> _WHAT YOU SHOULD DO_:
Extract all lines that hold "avatar" from the records below.

> _THE RECORDS_:
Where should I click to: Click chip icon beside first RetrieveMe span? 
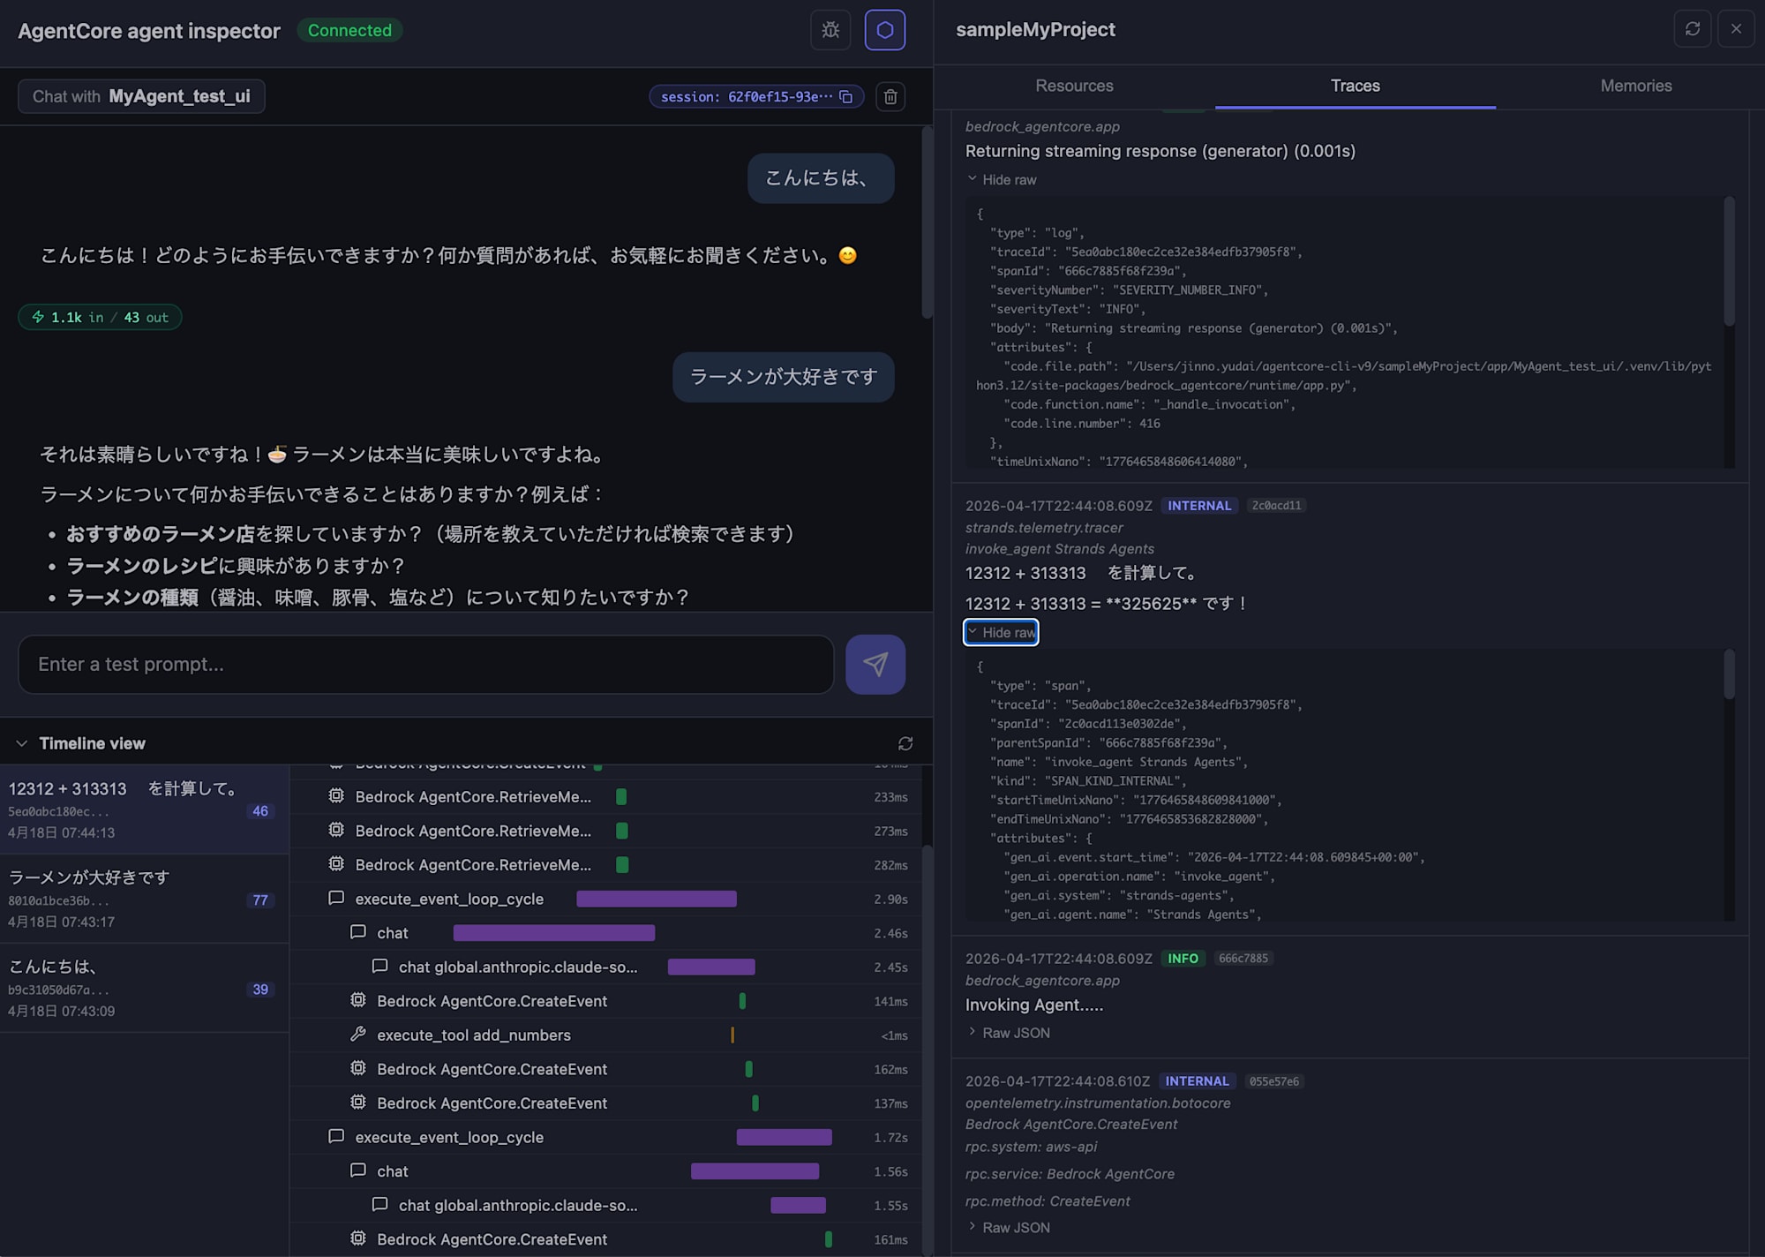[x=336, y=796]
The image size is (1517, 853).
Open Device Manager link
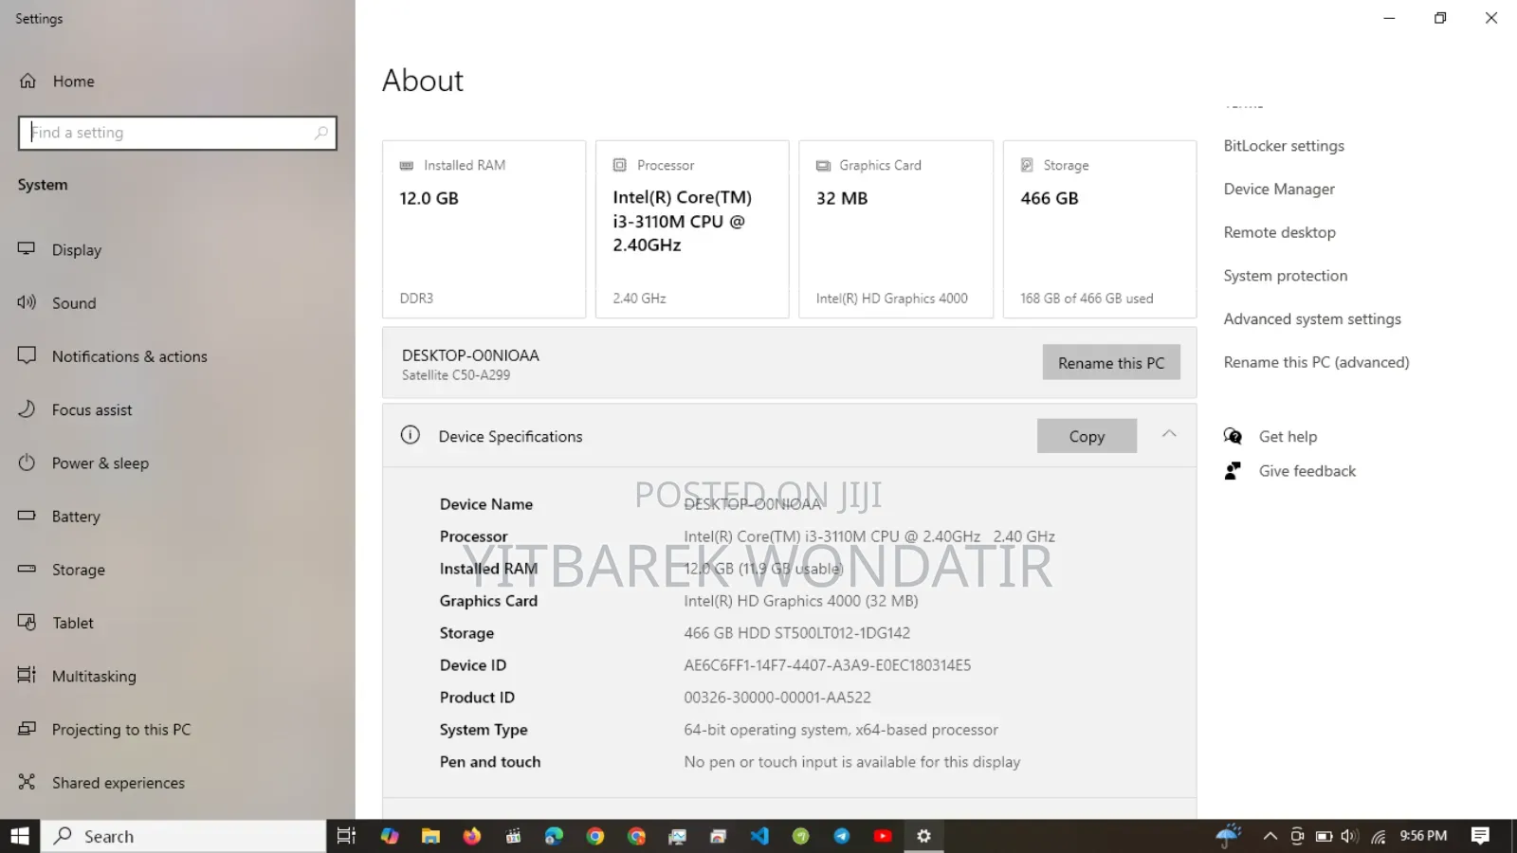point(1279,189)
---
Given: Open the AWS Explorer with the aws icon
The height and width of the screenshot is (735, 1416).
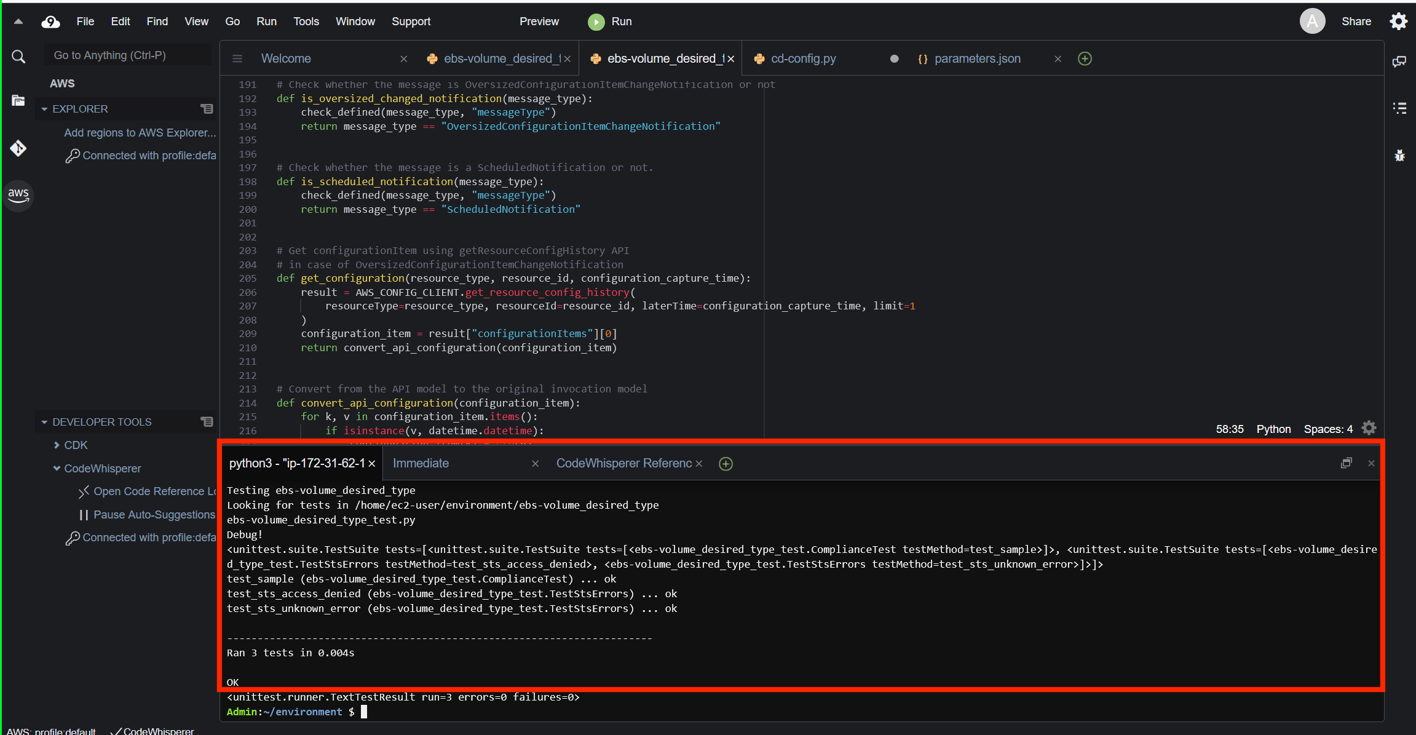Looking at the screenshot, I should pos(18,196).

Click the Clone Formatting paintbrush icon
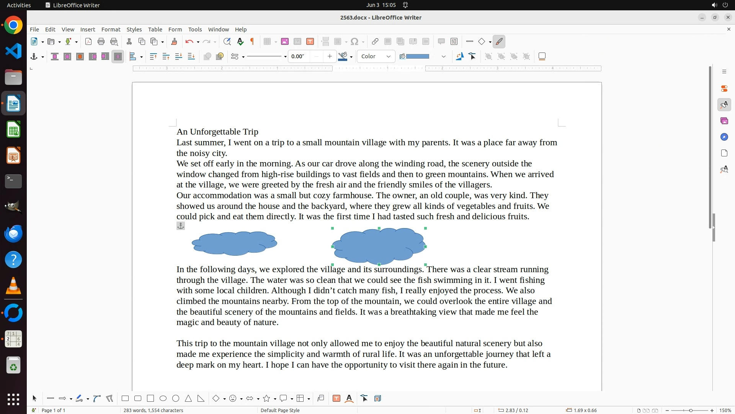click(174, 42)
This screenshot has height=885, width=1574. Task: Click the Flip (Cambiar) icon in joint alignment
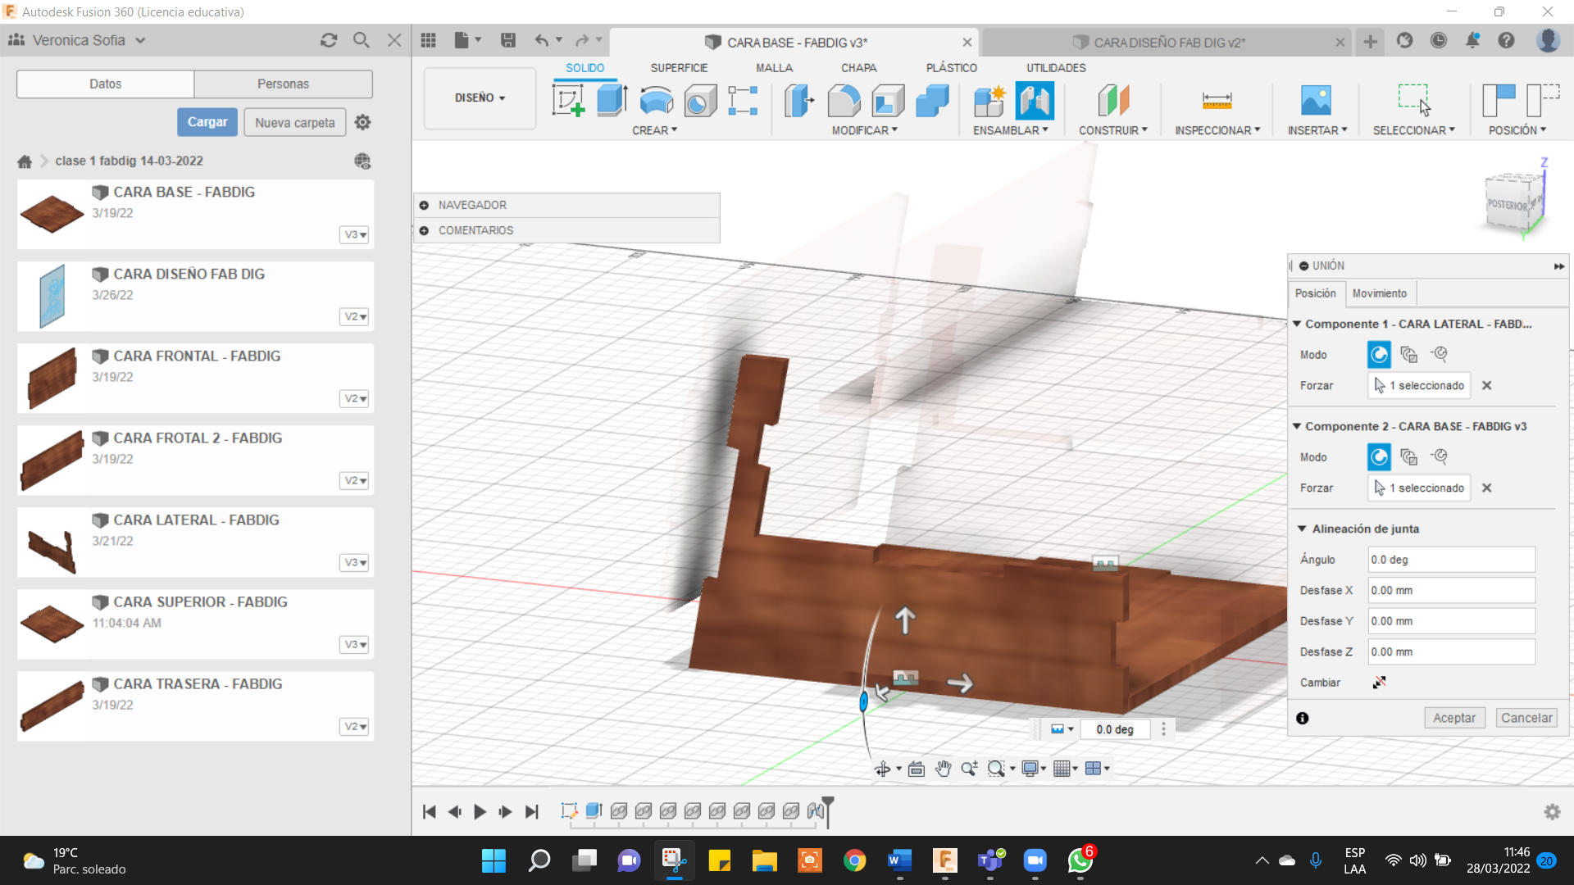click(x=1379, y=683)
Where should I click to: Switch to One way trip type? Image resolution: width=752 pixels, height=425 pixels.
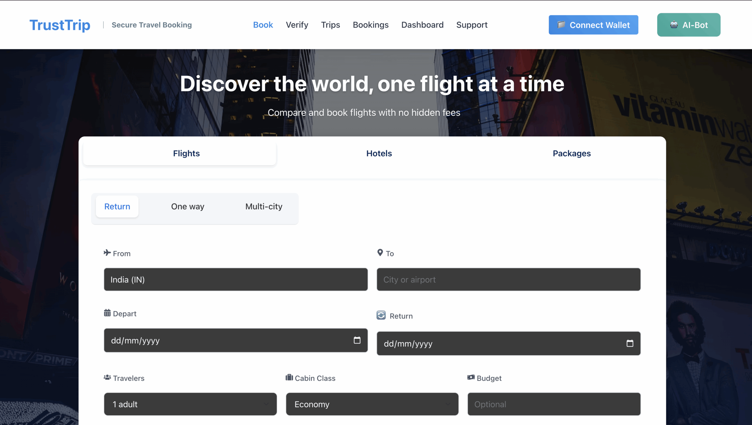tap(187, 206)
---
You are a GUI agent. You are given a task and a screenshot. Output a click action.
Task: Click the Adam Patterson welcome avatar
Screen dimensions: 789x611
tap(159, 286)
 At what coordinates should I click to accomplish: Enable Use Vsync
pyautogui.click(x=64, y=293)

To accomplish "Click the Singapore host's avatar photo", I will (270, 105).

> _OUTPUT OF THE EXERCISE_:
Task: Click the Adam Patterson welcome avatar
To accomplish "Click the Singapore host's avatar photo", I will (270, 105).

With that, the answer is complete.